For fiscal 2000, oil production volumes were 192,000 barrels compared with 352,000 barrels in the prior year. Oil production volumes in the fourth quarter were 8,000 barrels versus 83,000 barrels in the same period last year. The volumes decreased as a result of the previously discussed sales of producing properties.
David Bradshaw, Tipperary's president and CEO, said, "As expected, sales of domestic properties caused a significant decrease in revenues for the quarter. However, redeployment of capital into coalbed methane projects should result in greater opportunities for growth in the future. Reserve growth in Australia continues to be encouraging and we have made substantial investments in new exploratory acreage in the U.S. "

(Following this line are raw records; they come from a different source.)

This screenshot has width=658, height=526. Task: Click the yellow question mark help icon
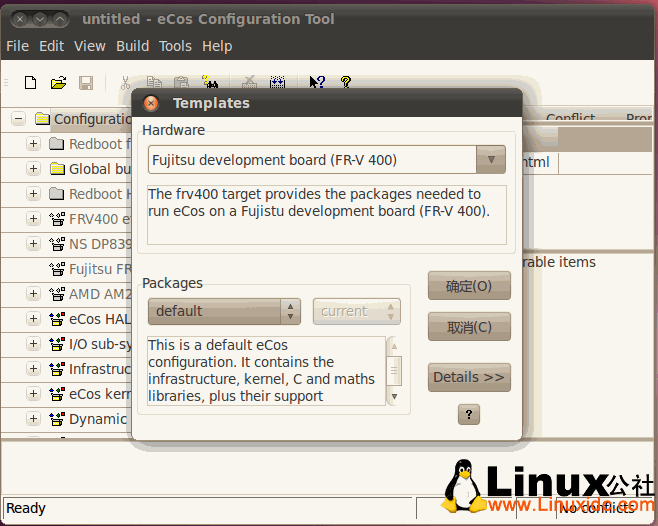346,83

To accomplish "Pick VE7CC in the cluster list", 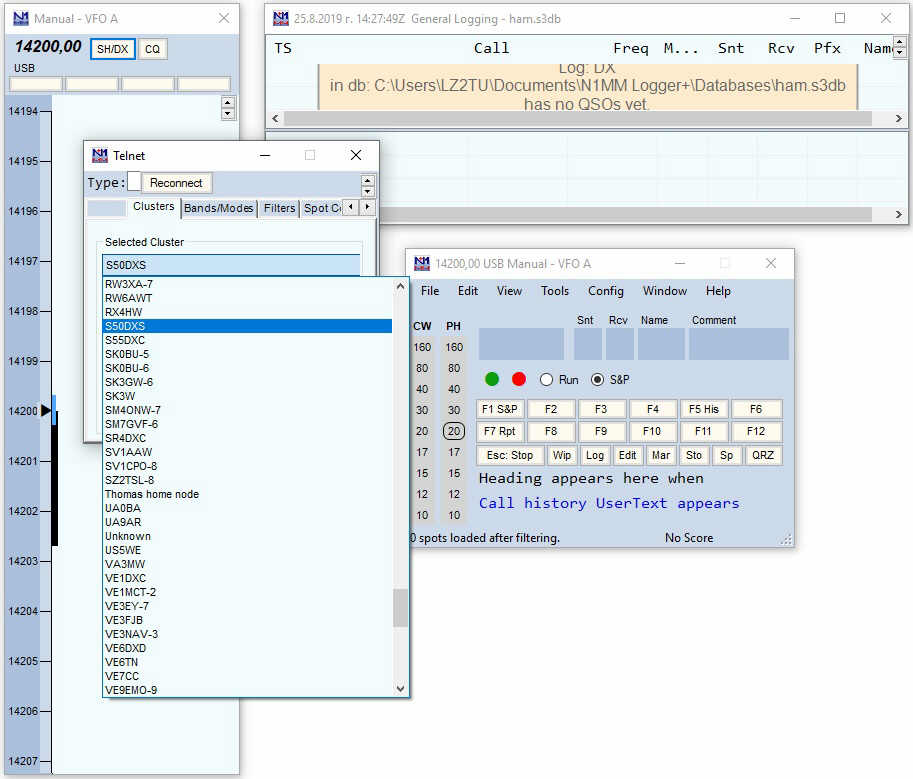I will (x=122, y=676).
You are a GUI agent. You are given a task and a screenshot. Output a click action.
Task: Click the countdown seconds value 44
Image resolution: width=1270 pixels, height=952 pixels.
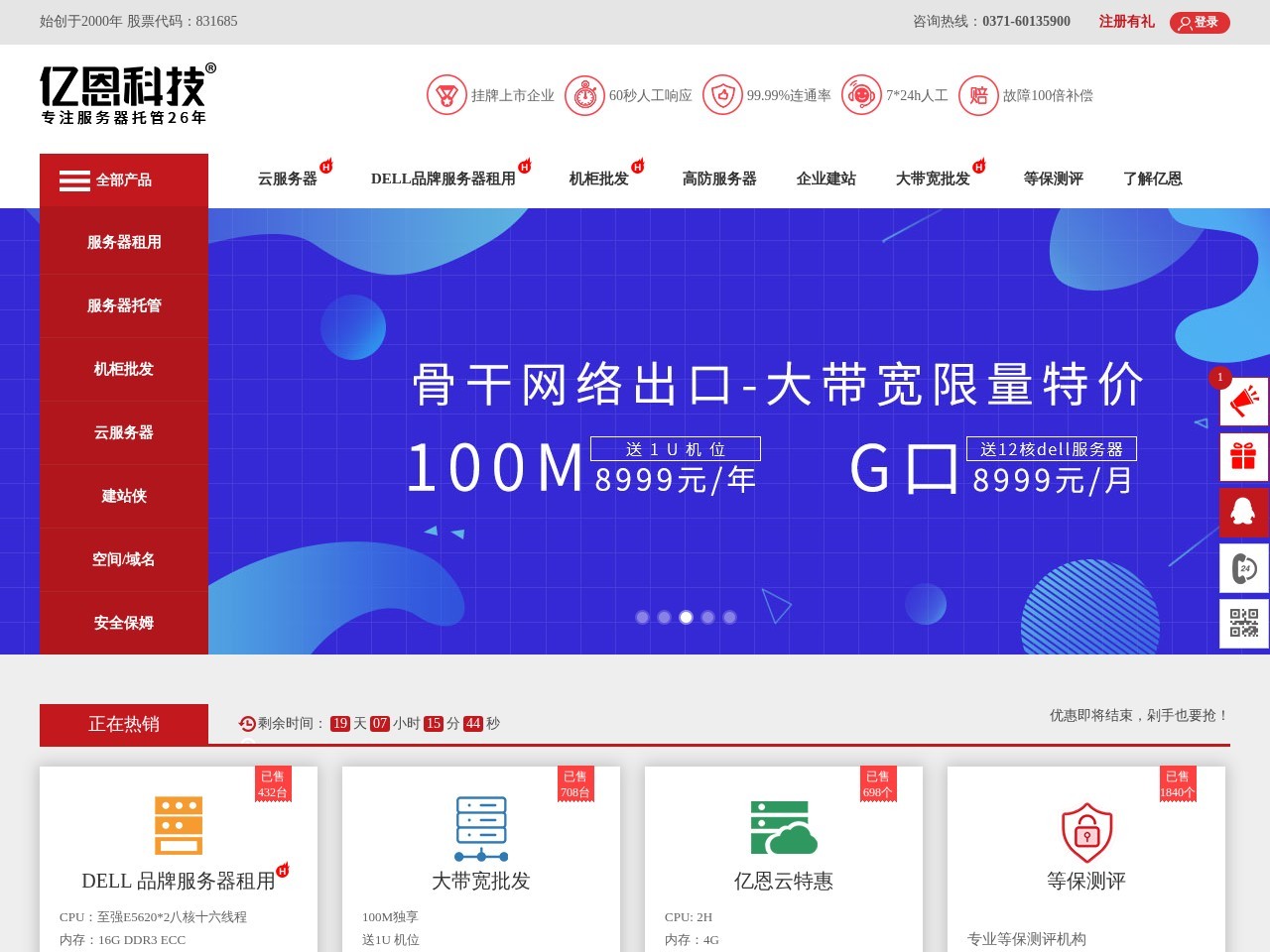474,723
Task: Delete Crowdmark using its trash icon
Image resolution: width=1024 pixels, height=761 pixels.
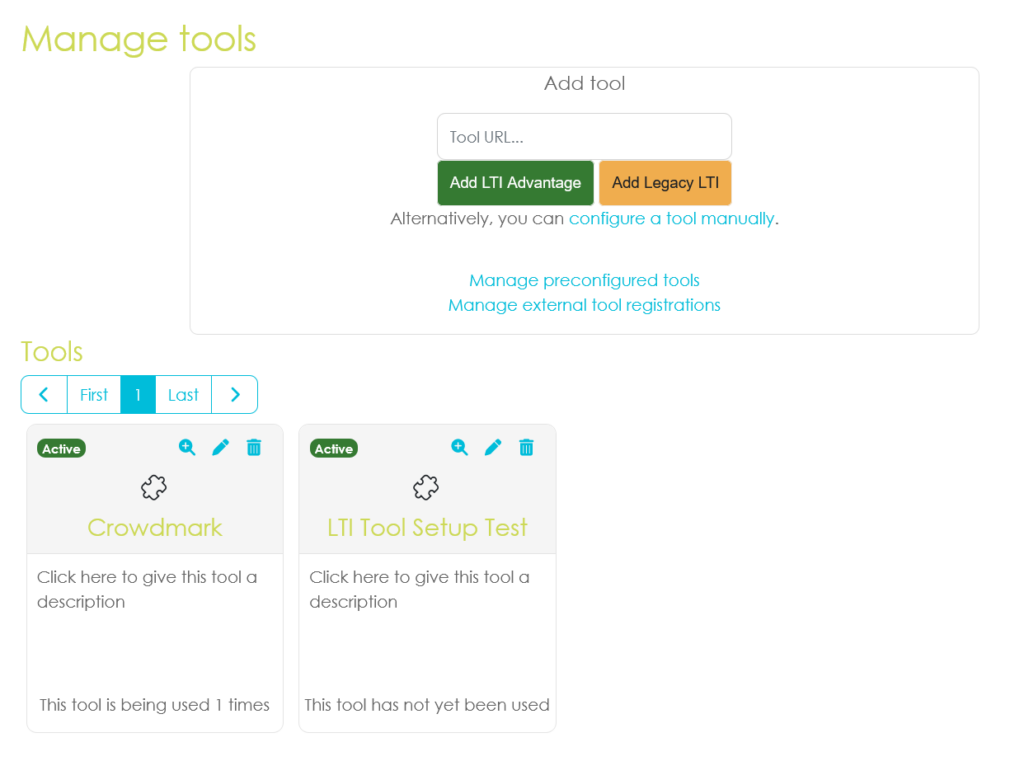Action: pyautogui.click(x=254, y=447)
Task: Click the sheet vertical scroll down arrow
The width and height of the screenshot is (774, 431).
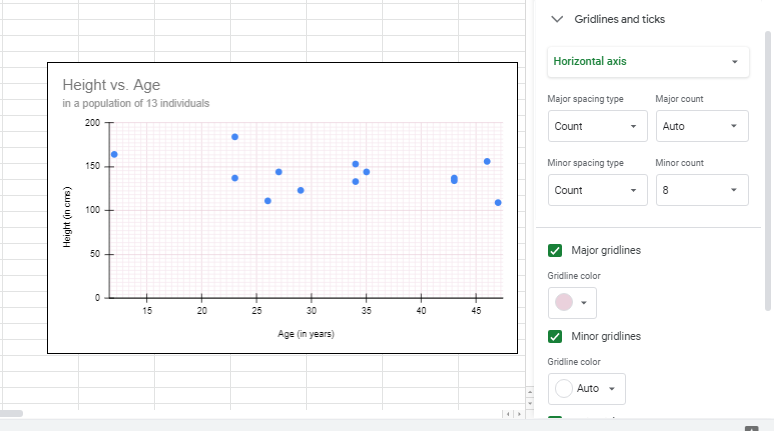Action: (x=530, y=403)
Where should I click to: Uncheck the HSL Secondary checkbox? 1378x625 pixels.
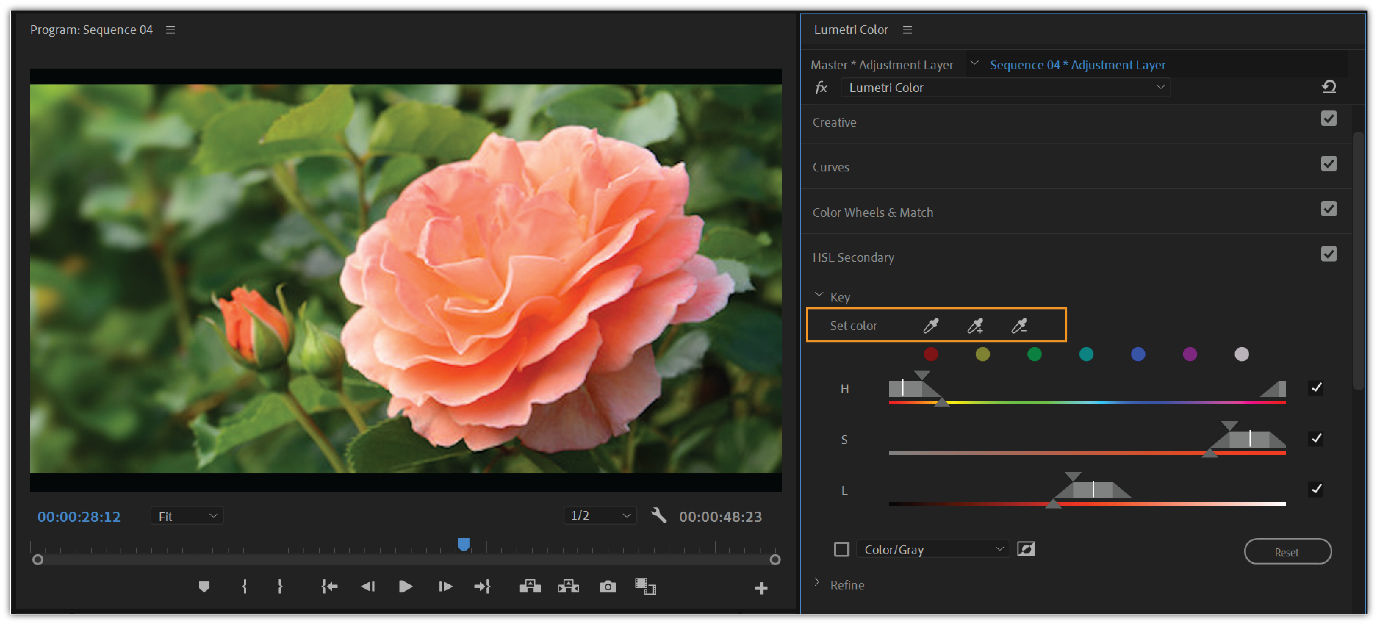[1329, 253]
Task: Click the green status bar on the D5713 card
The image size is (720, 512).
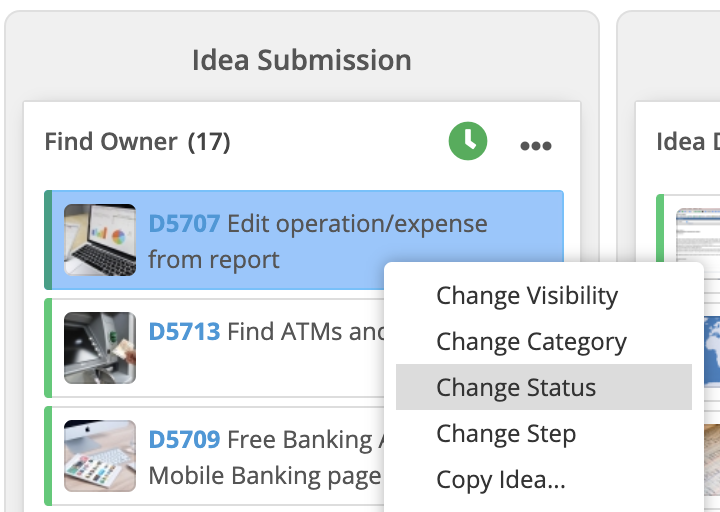Action: (x=48, y=348)
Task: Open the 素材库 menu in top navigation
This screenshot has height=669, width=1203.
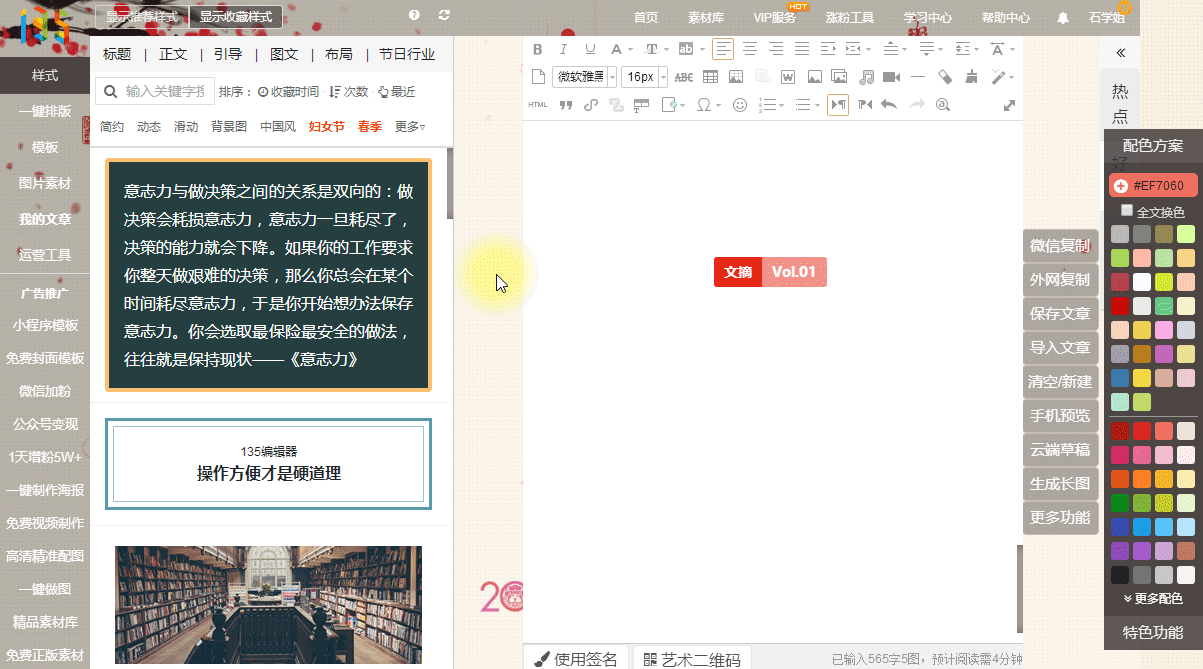Action: [x=706, y=17]
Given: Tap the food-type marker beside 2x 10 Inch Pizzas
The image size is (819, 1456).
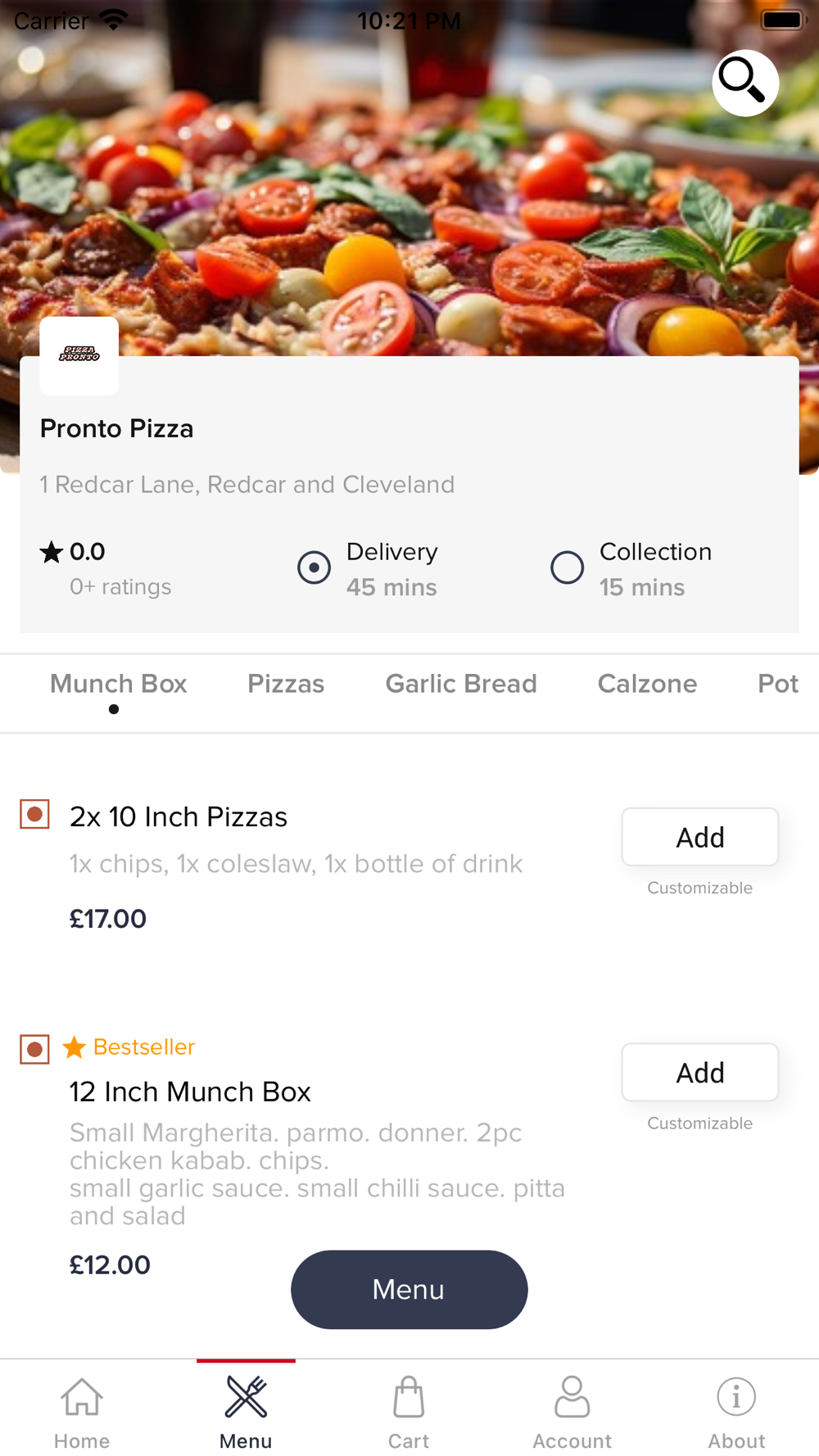Looking at the screenshot, I should point(34,814).
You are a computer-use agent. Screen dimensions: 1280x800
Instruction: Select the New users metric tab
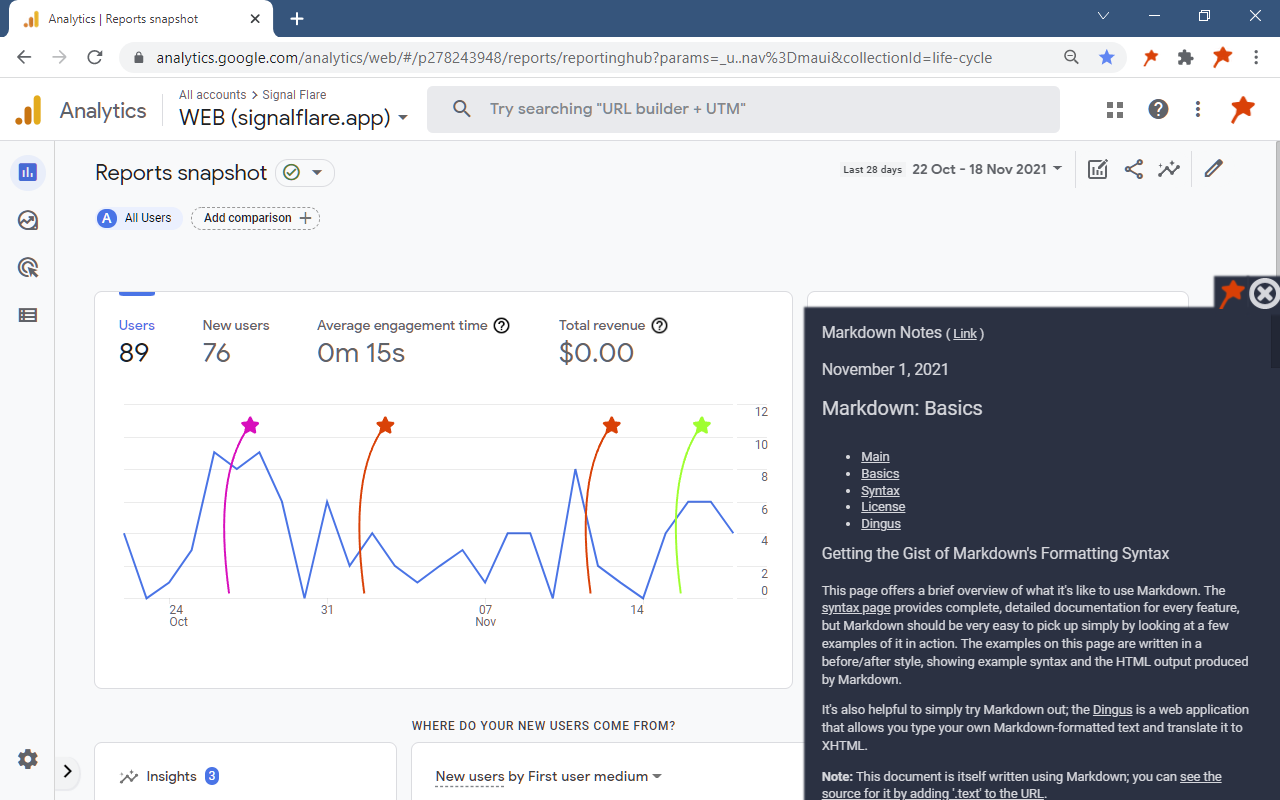236,340
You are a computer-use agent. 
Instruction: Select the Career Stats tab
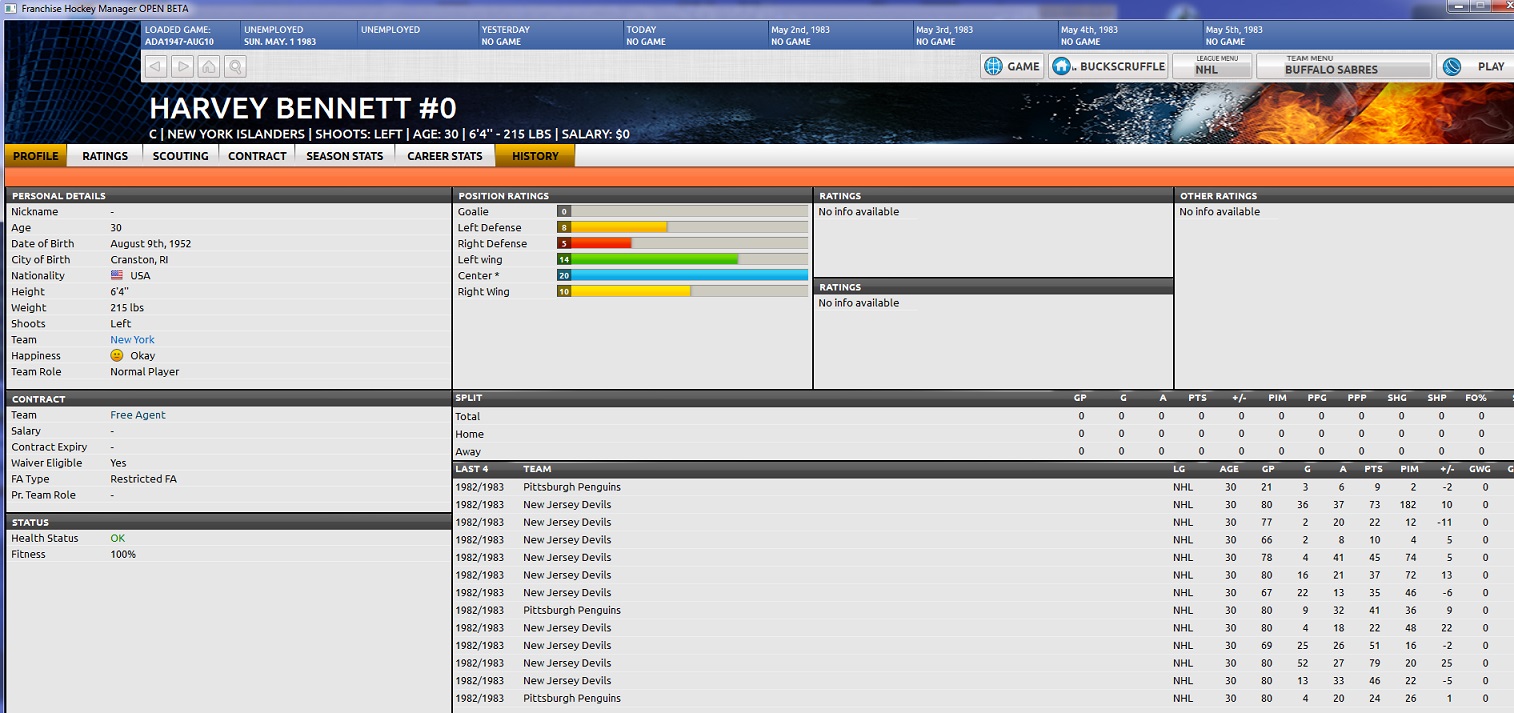444,156
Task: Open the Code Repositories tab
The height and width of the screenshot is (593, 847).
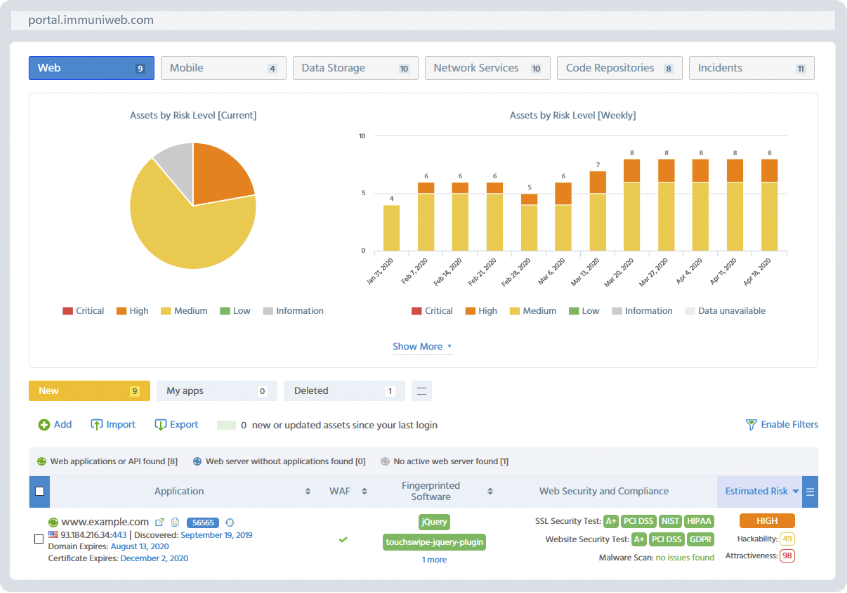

Tipperary Corporation is an independent energy company focused primarily on exploration for and production of coalbed methane. Headquartered in Denver, Colorado, Tipperary owns 90% of Queensland, Australia-based Tipperary Oil & Gas (Australia) Pty Ltd. This subsidiary holds a 62.25% interest in southeastern Queensland's Comet Ridge coalbed methane project and other exploration permits in Queensland. Domestically, Tipperary holds a 49% interest in the Hanna Draw coalbed methane exploration project in Wyoming.
Information herein contains forward-looking statements within the meaning of the Private Securities Litigation Reform Act of 1995, which can be identified by words such as "may," "will," "expect," "anticipate," "estimate" or "continue," or comparable words. In addition, all statements other than statements of historical facts that address activities that Tipperary expects or anticipates will or may occur in the future are forward-looking statements. Readers are encouraged to read the SEC reports of Tipperary, particularly its Form 10-K for the Fiscal Year Ended September 30, 2000, for meaningful cautionary language disclosing why actual results may vary materially from those anticipated by management.